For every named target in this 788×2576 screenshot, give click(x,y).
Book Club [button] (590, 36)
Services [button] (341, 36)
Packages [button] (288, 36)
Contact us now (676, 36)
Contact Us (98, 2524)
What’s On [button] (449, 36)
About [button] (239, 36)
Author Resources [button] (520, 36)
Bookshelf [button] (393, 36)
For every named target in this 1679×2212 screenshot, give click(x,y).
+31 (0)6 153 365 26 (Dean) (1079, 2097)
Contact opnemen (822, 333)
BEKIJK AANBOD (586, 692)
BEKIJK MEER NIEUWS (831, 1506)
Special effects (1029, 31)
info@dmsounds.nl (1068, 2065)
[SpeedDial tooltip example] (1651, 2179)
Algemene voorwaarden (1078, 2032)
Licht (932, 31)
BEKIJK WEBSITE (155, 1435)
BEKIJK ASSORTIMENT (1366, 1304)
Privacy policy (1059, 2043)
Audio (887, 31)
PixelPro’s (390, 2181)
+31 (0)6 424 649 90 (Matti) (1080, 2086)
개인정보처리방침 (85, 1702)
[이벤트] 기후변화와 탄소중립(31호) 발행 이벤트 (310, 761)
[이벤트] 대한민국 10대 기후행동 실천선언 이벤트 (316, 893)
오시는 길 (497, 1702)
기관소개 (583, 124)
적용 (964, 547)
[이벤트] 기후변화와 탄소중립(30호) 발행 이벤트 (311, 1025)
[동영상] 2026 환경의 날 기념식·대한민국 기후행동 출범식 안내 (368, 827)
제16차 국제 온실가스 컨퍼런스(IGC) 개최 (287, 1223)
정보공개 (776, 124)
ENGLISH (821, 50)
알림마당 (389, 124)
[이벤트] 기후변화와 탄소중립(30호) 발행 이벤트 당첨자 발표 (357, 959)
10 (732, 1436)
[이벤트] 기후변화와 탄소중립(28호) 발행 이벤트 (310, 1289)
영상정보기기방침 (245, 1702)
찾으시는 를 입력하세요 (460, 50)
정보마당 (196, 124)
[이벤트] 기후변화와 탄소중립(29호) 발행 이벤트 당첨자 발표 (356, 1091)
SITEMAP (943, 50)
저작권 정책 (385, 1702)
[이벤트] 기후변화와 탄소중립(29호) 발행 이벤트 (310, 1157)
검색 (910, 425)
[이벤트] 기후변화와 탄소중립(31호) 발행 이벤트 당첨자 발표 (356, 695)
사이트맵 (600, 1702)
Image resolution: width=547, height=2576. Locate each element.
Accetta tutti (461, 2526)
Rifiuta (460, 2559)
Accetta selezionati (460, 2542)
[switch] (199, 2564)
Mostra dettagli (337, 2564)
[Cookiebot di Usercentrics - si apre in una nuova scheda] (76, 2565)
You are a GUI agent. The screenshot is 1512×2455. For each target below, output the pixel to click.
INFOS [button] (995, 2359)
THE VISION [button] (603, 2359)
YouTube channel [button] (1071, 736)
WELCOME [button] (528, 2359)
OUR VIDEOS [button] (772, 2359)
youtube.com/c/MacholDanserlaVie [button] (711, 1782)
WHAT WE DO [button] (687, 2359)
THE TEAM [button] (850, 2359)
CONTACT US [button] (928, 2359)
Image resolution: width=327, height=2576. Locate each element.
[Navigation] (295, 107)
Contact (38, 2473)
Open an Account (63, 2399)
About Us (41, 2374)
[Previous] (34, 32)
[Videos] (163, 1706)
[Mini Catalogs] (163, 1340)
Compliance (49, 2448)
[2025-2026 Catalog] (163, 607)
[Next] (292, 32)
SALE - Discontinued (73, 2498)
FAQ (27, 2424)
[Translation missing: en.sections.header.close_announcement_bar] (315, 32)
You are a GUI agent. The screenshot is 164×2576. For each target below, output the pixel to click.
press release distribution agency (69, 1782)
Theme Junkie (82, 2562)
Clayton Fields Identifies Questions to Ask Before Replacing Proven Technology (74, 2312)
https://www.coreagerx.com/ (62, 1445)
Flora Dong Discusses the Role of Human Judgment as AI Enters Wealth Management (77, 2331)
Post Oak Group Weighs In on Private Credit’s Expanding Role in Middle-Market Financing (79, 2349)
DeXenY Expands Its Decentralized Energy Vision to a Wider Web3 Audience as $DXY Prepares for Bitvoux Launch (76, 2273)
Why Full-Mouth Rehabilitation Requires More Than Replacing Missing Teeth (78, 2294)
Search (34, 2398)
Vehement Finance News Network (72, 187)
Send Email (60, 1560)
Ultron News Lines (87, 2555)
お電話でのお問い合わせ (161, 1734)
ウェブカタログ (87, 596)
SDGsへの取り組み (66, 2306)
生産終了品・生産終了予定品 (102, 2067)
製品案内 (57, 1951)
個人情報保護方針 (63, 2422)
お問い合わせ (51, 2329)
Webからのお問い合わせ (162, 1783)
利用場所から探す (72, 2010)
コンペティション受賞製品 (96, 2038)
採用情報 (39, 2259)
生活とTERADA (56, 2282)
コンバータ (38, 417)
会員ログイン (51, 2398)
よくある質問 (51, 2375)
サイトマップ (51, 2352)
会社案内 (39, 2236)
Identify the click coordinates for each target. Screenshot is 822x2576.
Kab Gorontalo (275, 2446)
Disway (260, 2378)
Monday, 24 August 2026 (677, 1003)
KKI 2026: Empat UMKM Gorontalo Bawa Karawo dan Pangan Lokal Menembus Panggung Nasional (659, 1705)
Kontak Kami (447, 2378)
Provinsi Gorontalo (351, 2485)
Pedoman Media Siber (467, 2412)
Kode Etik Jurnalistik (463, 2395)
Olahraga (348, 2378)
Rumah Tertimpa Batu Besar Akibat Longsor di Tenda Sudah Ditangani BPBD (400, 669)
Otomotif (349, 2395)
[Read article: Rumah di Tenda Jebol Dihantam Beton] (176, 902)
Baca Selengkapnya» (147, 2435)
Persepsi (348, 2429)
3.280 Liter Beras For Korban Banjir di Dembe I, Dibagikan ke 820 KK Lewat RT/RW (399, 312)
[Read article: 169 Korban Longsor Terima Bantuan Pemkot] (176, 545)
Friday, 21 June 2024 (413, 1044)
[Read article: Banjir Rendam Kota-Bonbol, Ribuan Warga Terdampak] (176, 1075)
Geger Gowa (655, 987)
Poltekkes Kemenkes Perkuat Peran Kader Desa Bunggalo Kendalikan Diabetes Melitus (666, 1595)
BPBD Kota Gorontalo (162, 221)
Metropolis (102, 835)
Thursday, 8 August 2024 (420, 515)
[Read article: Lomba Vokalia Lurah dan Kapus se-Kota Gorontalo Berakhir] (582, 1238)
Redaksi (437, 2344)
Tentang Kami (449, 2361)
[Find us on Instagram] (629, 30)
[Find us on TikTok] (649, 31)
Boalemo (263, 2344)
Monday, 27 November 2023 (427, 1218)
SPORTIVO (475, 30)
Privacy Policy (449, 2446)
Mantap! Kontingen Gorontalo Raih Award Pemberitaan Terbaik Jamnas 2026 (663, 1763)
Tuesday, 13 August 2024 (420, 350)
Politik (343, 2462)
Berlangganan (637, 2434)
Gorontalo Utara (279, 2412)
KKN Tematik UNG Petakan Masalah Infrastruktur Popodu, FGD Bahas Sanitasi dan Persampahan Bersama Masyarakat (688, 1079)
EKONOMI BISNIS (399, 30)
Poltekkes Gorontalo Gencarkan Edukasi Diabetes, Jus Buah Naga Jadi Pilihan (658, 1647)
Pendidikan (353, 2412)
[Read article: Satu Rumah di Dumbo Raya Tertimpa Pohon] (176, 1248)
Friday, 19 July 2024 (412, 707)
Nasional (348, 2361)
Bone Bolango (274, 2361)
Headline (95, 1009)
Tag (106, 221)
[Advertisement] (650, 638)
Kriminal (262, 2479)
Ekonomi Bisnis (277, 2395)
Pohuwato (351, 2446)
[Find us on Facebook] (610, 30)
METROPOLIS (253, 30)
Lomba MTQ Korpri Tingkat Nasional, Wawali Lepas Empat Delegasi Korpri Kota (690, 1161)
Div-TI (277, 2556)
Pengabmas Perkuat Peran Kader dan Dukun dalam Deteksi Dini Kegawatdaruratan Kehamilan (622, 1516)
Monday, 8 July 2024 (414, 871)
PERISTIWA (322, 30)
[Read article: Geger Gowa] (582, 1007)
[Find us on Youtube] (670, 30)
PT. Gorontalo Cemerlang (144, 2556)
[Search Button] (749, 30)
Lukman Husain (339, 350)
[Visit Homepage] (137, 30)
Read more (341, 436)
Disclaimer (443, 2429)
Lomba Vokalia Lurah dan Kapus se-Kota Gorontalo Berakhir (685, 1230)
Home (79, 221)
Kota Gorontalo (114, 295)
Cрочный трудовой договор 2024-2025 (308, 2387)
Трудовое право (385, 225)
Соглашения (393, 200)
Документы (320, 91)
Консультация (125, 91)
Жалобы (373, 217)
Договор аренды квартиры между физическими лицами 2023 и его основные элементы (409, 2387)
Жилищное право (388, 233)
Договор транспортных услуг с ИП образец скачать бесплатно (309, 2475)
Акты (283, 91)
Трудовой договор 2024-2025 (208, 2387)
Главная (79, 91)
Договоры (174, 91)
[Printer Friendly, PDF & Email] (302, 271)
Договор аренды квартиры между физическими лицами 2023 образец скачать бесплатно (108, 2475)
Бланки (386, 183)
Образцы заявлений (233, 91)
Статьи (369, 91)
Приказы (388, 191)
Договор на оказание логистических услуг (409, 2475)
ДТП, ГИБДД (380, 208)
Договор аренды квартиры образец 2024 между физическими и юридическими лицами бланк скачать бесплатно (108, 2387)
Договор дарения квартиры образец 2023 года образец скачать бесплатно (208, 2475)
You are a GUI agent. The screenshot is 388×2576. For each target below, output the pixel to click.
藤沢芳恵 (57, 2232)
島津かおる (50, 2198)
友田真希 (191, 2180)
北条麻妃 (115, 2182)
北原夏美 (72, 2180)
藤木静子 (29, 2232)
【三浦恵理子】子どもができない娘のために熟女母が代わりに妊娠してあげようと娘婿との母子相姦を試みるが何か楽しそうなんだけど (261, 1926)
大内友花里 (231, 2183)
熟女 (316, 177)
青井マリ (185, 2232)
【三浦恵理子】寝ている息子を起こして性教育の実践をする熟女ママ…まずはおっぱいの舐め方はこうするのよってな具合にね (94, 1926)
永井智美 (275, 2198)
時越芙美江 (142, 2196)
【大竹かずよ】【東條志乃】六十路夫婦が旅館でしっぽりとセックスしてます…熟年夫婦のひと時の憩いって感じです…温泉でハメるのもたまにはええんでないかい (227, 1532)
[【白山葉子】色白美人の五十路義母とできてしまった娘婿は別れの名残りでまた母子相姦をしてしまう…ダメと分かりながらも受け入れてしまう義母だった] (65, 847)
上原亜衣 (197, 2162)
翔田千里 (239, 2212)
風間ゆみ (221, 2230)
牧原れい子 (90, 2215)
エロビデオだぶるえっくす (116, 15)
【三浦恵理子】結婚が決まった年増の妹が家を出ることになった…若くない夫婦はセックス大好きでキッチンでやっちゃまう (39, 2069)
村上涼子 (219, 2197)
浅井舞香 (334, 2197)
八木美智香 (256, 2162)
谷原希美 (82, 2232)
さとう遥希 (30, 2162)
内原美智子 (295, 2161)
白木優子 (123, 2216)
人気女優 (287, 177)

= = = = =

Exercise brief:
Could you copy out every line in the material above that contains the string "Poltekkes"?

Finished exercise:
Poltekkes Kemenkes Perkuat Peran Kader Desa Bunggalo Kendalikan Diabetes Melitus (666, 1595)
Poltekkes Gorontalo Gencarkan Edukasi Diabetes, Jus Buah Naga Jadi Pilihan (658, 1647)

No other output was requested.